A non-competition agreement is a very unique contract between an employer and employee. The reason why it is unique is because a non-competition agreement does not come into effect until after one of the parties terminates the employer-employee relationship.
However, the courts must see your non-competition agreement as reasonable in order to enforce what it says. According to FindLaw, a non-competition agreement must be reasonable in both scope and duration for the courts to enforce it.
Scope: is it reasonable?
If a non-competition agreement is reasonable in scope, this means that the court sees the geographic area it covers as reasonable. One of the purposes of a non-competition agreement is to stop former employees from opening up competing businesses across the street.
It is likely that your immediate geographic locale is a reasonable scope for your non-competition agreement.

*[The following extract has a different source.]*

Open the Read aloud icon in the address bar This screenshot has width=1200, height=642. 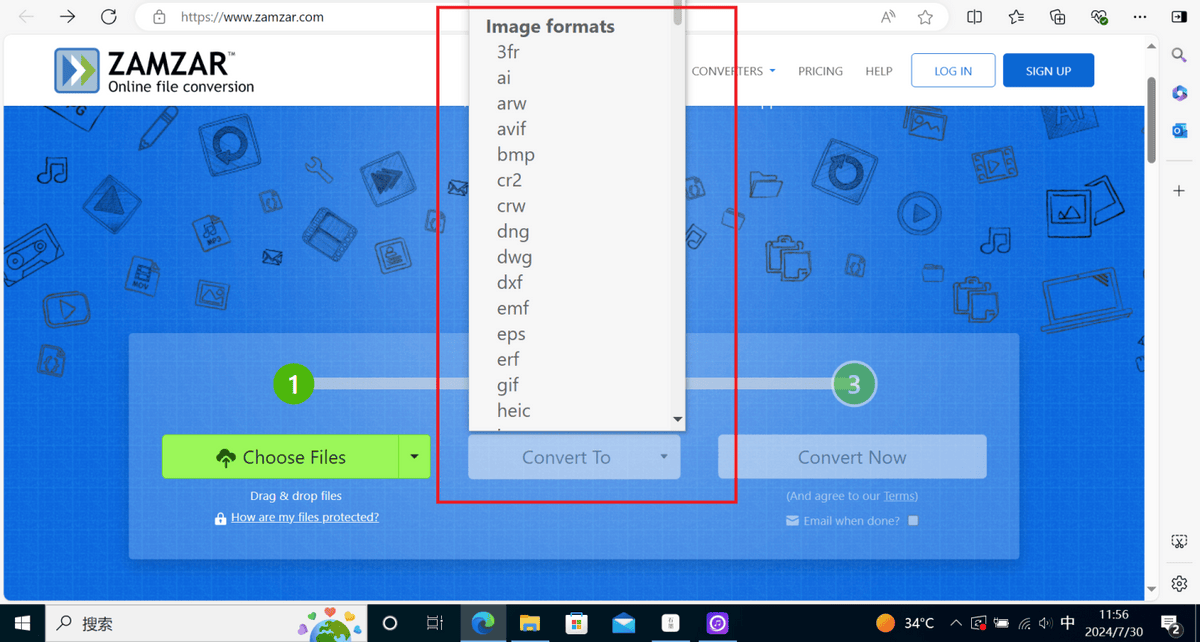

However, you cannot forbid a former employee from opening up a ‘competing’ business in an area that you have no presence in.
Duration: is it reasonable?
It is almost a certainty that you will not be able to use a non-competition agreement to swear a former employee to secrecy forever. It is also unlikely that information will hold its value forever. In order for a court to find that your non-competition agreement is reasonable regarding duration, you must understand for how long certain pieces of information are valuable to your company.
In the event that the courts believe that your non-competition agreement is too broad, the courts may narrow the scope and duration of your agreement with no say from you. There is also the potential of the court refusing to enforce the non-competition agreement at all.